I completely agree with you. Let me just add two remarks. First, although picking 9x9 boards makes connect-four intractable for bruteforce search indeed, I would be suprised if it made it much more difficult for AlphaZero, which relies on the generalization capabilities of the network anyway. Second, using a solved game for the tutorial is a feature, not a bug. This allows precise benchmarking of the resulting agent as a ground truth is known.
That's really cool and I didn't think of that. I just wanted clarification: that means you train the agent without the deterministic solution and your "validation/test" (I'm not sure what those phases are called in unsupervised learning) sets are done without the deterministic solution.
I did not see an evaluation of how close to perfection the agent becomes. Did you compute any sort of error rate (by finding moves that turn a won position into a non-won one or a drawn position into a lost one) ? And how this error rate drops over time as learning advances? That would indeed be very interesting to see.

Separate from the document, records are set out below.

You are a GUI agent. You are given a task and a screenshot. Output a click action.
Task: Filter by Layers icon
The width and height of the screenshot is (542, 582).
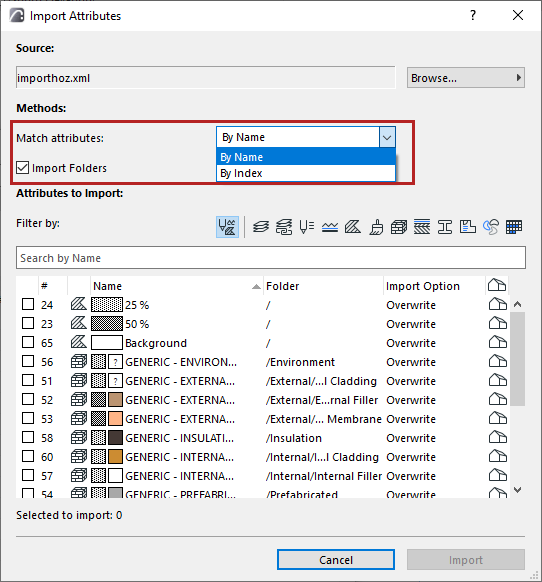click(261, 227)
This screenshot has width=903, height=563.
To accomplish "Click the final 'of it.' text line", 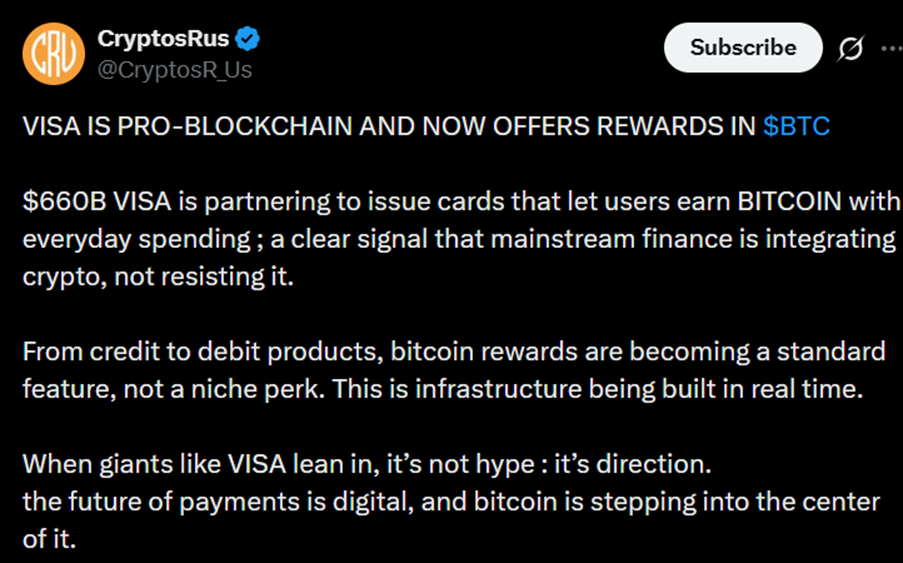I will click(x=48, y=538).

My team did an implementation of alpha zero connect four a couple of years ago. Our findings are in a series of blog posts starting at https://medium.com/oracledevs/lessons-from-implementing-alph.... We didn't manage to get to perfection either on policy, but got pretty close. You can play against some versions of the network here: https://azfour.com
Your series of blog articles has been an important source of inspiration in writing AlphaZero.jl and I cite it frequently in the documentation. Thanks to you and your team!
Admittedly, the connect four agent is still far from perfect but there is a lot of margin for improvement as I have done very little hyperparameters tuning so far.